§ **What is being asked**: Using the data beneath, show every line that includes the word "Course".

§ **Exercise input**:

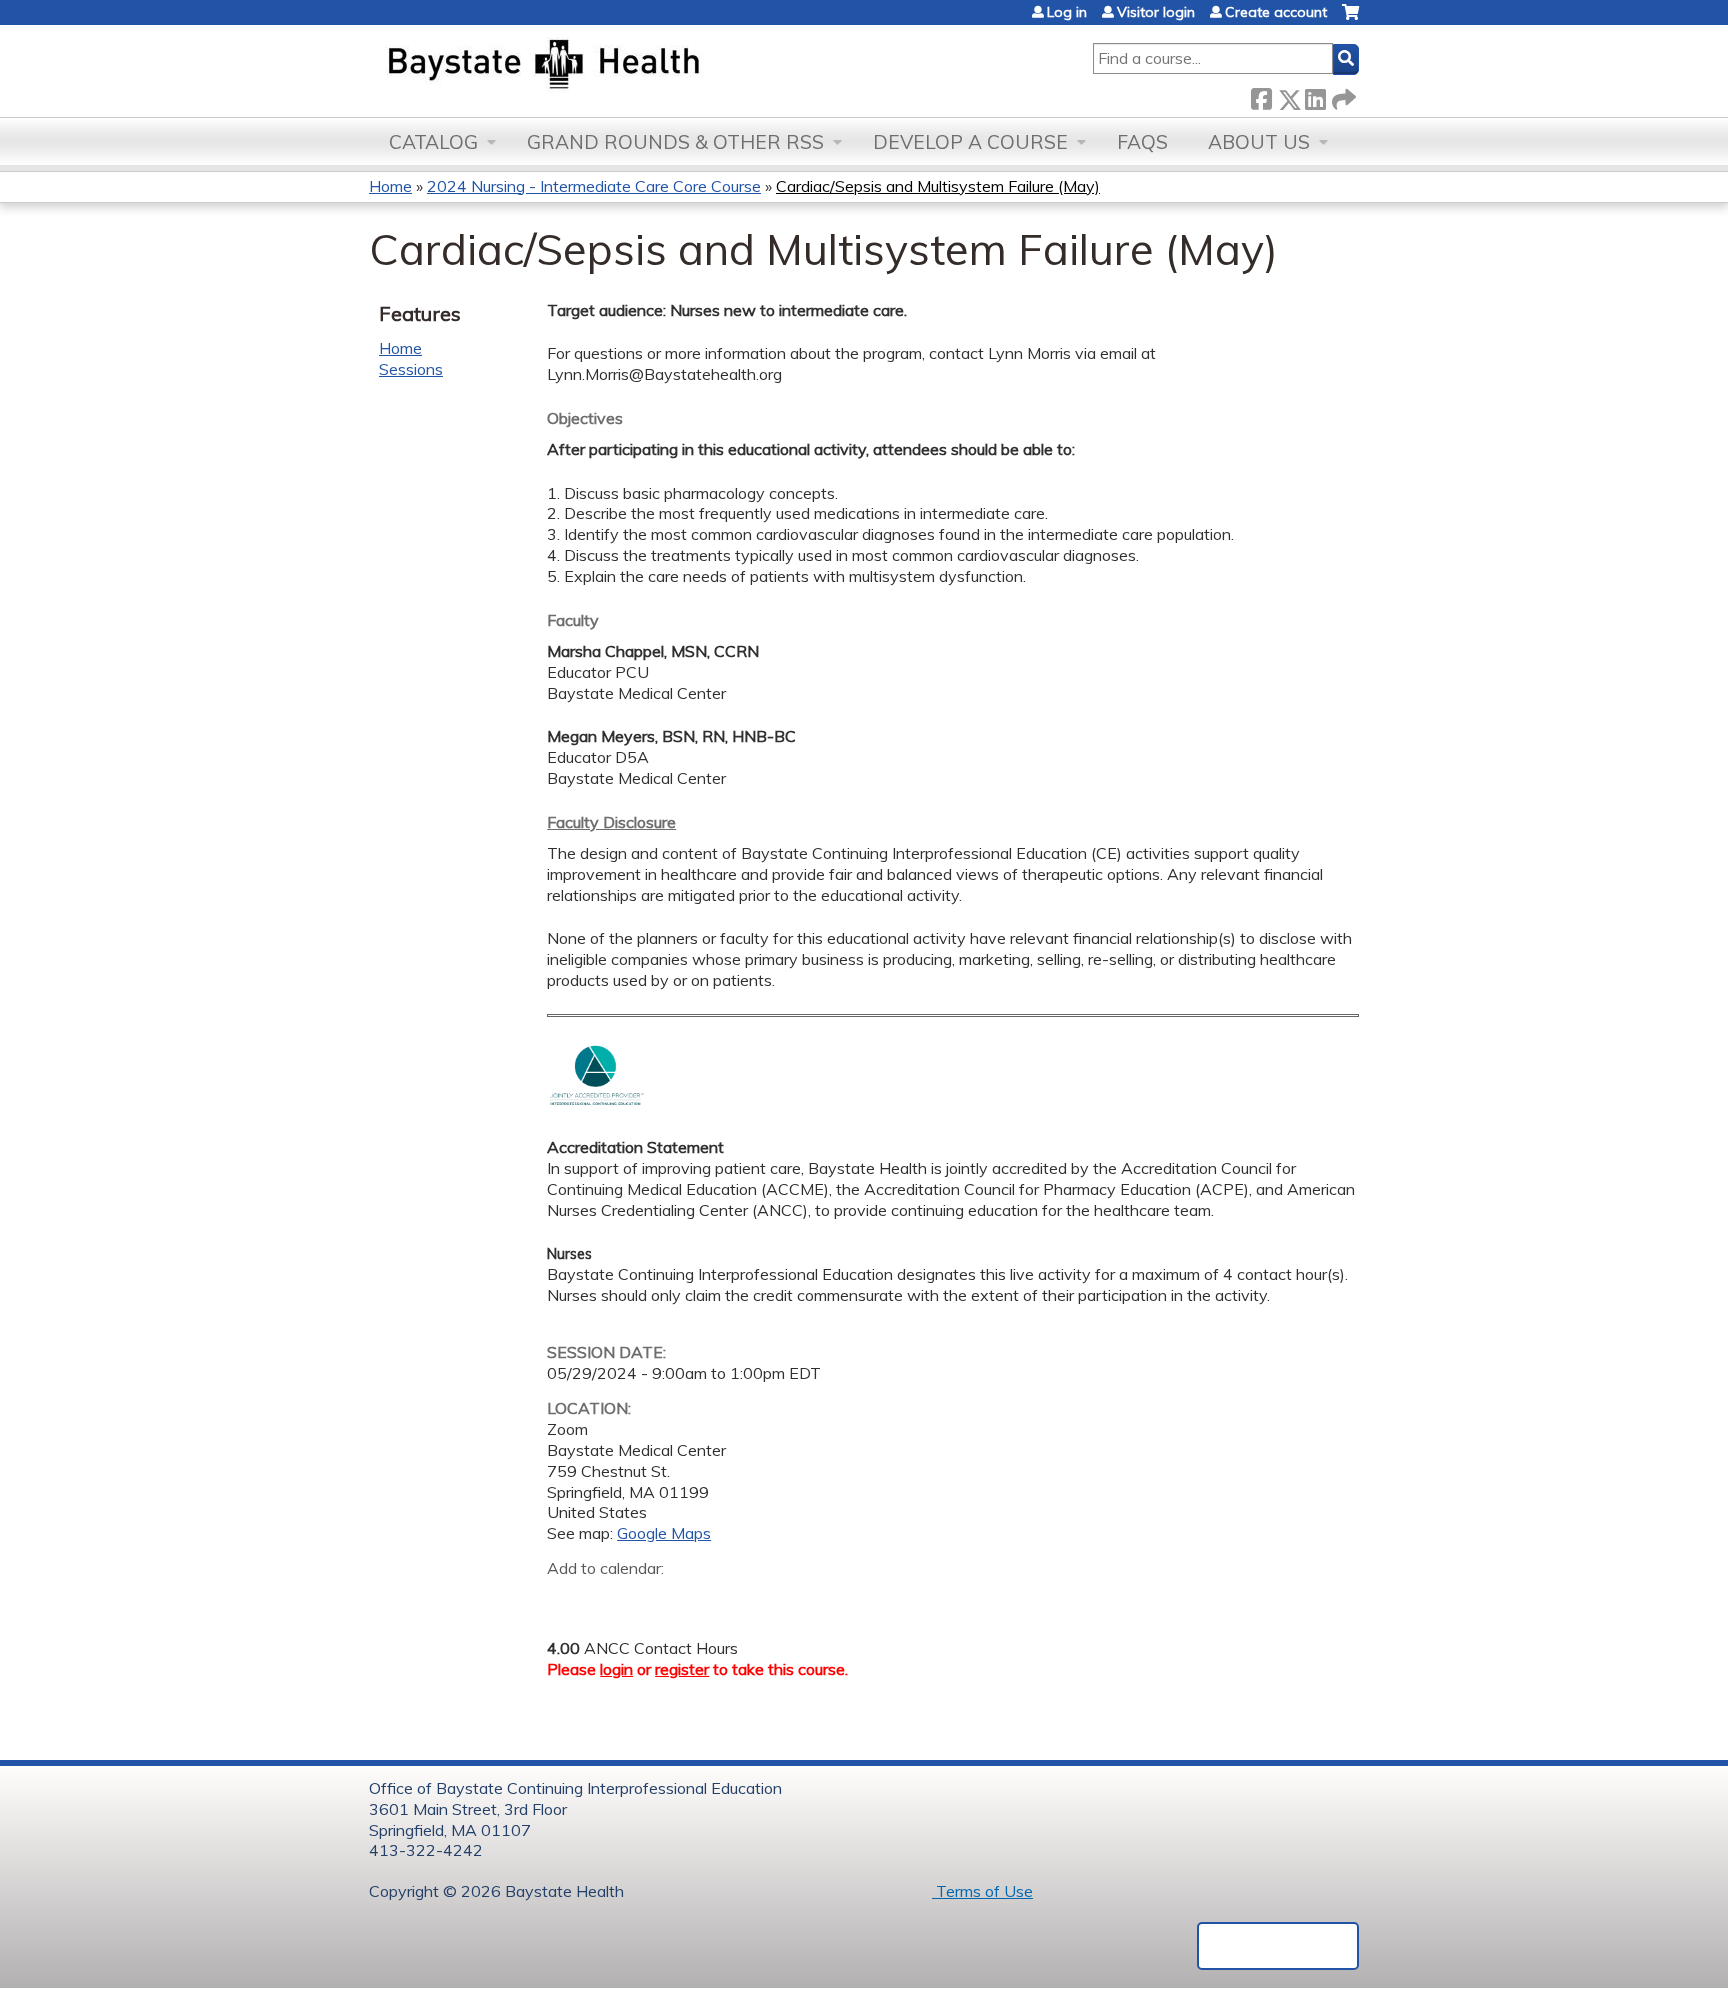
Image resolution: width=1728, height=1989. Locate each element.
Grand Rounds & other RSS (675, 142)
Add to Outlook (705, 1599)
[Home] (637, 66)
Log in (1067, 12)
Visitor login (1156, 12)
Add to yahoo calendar (612, 1599)
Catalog (433, 142)
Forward (1342, 95)
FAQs (1142, 142)
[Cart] (1350, 19)
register (682, 1669)
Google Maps (664, 1533)
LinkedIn (1315, 95)
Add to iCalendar (657, 1598)
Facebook (1261, 95)
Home (390, 186)
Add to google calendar (567, 1599)
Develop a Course (970, 142)
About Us (1259, 142)
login (616, 1669)
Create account (1276, 12)
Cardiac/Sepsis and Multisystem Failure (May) (938, 186)
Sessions (411, 369)
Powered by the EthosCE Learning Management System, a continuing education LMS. (1278, 1946)
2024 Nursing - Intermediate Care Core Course (594, 186)
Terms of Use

§ **Result for this exercise**:
Develop a Course (970, 142)
2024 Nursing - Intermediate Care Core Course (594, 186)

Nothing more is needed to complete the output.